Figure 4Cell types and TFs at disease-associated loci
a. SLE variants significantly intersect H3K27ac-marked regions in EBV-infected B cells. H3K27ac ChIP-seq peaks were collected from 175 different cell lines and types. The Y-axis indicates the negative log of the RELI P-value for the intersection of SLE-associated variants with H3K27ac peaks in each dataset. b. SLE variants intersect active chromatin regions in EBV-infected B cells. Same as (a), but instead using “active chromatin” regions, which are based on combinations of histone marks[44]. c. Global view of RELI results – all diseases against all TFs. Columns and rows show the 94 phenotypes/diseases and 212 TFs with at least one significant (Pc<10−6) RELI result. Color indicates negative log of the RELI P-value (see key). Disease abbreviations are provided in the main text. d.
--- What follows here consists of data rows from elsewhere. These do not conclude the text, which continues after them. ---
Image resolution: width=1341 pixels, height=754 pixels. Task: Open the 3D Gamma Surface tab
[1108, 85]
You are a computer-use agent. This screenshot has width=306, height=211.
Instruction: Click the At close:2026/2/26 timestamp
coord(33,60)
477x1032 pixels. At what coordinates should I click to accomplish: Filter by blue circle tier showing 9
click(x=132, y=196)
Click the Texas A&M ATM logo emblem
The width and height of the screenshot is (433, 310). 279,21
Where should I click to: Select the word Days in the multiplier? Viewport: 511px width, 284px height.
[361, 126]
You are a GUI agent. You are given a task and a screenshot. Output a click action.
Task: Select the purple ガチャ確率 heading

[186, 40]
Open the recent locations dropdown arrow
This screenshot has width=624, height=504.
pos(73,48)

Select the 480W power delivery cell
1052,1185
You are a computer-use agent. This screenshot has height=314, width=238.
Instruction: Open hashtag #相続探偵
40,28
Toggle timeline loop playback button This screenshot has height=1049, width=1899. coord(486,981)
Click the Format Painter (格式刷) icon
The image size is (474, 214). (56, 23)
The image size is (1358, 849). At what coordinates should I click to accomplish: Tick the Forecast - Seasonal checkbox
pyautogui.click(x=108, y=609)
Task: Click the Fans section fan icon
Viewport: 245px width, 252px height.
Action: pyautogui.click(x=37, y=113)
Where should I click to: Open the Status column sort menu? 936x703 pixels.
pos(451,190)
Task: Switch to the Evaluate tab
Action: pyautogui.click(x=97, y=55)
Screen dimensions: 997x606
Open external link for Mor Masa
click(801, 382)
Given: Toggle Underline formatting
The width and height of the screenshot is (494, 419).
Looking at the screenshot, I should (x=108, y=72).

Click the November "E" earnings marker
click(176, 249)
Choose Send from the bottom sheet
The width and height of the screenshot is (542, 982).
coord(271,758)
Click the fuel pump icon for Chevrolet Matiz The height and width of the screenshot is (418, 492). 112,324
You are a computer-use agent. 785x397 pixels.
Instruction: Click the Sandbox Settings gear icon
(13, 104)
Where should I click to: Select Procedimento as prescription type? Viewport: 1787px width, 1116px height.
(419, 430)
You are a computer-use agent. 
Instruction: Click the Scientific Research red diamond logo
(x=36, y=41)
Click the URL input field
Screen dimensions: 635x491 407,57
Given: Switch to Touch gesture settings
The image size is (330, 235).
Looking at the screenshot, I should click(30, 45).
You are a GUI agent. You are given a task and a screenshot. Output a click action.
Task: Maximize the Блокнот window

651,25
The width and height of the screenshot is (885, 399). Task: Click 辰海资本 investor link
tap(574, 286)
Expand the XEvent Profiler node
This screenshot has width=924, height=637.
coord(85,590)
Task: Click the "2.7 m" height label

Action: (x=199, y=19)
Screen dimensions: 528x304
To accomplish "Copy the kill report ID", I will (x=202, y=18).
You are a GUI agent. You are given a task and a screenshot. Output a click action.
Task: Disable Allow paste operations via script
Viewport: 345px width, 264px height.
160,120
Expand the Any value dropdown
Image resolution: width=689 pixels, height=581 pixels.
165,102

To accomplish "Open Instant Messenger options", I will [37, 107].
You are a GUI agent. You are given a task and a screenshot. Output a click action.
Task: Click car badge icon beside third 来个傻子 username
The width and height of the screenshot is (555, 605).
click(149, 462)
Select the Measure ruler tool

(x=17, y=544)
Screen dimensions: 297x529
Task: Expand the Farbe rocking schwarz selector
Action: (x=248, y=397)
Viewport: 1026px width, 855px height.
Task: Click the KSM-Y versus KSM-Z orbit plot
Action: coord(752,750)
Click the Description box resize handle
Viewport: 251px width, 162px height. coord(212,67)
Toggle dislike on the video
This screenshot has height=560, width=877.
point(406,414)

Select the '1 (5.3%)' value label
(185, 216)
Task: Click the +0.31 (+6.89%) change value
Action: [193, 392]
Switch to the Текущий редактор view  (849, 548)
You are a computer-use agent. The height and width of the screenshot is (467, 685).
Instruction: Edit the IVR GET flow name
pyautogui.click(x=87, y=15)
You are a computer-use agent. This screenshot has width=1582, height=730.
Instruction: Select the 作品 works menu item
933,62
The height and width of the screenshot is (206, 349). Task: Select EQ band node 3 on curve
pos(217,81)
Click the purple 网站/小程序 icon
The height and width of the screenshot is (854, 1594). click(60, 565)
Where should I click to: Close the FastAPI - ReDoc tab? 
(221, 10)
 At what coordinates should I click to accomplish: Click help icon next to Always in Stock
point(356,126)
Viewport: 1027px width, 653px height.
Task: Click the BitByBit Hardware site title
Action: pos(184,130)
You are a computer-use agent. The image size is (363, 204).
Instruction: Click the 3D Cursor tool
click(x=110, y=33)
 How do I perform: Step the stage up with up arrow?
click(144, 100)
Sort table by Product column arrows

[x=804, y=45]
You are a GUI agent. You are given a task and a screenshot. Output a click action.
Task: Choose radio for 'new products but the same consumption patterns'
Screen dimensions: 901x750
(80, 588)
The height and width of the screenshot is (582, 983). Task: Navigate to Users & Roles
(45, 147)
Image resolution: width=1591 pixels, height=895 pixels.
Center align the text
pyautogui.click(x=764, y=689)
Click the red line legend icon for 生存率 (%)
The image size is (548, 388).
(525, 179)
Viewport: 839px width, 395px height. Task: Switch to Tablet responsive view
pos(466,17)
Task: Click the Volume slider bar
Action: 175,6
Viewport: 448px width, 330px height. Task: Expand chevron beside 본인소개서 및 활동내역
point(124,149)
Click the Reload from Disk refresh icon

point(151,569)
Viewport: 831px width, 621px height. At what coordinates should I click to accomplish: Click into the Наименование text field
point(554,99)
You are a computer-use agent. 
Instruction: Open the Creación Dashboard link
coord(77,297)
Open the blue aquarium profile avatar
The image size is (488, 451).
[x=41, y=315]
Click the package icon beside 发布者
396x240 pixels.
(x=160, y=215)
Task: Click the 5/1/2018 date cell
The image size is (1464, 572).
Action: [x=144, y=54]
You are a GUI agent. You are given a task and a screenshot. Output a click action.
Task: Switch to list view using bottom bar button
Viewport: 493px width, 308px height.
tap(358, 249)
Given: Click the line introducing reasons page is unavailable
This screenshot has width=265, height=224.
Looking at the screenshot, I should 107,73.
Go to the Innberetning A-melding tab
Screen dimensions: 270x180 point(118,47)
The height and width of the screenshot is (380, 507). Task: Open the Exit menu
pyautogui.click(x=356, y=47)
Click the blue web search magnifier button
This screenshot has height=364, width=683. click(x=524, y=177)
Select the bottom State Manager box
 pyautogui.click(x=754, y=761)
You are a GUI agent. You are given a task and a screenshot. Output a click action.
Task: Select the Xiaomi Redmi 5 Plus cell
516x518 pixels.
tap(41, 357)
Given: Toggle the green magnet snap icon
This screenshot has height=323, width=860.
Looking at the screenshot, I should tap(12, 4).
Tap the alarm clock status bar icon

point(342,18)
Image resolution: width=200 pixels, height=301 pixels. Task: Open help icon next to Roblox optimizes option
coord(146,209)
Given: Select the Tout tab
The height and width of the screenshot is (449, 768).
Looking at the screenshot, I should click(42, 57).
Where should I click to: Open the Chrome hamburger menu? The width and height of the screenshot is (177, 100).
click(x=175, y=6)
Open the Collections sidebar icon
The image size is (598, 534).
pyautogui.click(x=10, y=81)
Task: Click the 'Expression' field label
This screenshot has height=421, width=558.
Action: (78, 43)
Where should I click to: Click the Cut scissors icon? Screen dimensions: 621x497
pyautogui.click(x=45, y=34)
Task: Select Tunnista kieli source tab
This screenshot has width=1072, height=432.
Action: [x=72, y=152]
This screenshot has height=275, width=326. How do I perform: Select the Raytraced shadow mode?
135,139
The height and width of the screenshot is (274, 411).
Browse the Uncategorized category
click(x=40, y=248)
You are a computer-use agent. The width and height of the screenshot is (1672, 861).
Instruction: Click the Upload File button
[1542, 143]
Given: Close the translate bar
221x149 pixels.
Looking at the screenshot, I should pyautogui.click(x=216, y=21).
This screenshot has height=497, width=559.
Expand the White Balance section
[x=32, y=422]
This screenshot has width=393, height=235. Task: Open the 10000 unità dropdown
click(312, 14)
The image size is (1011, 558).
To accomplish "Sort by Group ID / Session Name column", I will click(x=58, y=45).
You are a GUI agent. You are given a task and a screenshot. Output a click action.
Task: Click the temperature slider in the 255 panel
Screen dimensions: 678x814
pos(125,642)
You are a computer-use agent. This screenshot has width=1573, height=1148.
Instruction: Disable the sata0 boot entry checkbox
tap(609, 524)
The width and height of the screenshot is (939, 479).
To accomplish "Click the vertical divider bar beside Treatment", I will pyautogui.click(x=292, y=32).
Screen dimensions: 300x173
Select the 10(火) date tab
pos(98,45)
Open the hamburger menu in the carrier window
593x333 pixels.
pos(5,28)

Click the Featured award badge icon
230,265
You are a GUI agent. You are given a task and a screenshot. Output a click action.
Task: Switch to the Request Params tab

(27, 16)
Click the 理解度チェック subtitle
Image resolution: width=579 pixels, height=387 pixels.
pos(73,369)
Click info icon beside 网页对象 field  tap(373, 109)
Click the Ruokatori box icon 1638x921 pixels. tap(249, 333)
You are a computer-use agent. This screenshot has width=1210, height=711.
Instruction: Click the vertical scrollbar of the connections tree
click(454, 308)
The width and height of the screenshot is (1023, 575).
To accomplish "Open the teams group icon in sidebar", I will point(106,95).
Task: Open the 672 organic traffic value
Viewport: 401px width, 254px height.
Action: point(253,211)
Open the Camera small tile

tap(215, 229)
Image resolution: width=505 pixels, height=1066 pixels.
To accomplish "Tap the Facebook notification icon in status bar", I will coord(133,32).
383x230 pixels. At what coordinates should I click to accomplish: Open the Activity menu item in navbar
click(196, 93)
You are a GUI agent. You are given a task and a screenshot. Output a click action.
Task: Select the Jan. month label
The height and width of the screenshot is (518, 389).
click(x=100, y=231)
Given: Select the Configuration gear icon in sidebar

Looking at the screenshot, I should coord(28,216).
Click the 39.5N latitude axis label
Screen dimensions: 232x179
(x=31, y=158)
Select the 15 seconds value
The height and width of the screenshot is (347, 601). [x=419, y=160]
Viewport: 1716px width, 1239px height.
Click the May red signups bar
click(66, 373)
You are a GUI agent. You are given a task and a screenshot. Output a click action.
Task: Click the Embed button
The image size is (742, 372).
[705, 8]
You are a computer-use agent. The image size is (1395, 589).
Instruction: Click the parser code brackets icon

TFs intersecting breast cancer loci. Intersection between disease loci with TF-bound DNA sequences, as in Figure 1. However, here the cluster of TFs and risk loci instead largely may operate in ductal epithelial cells, independently of EBNA2. The top 20 TFs are shown - full results are provided in Supplementary Data Set 3.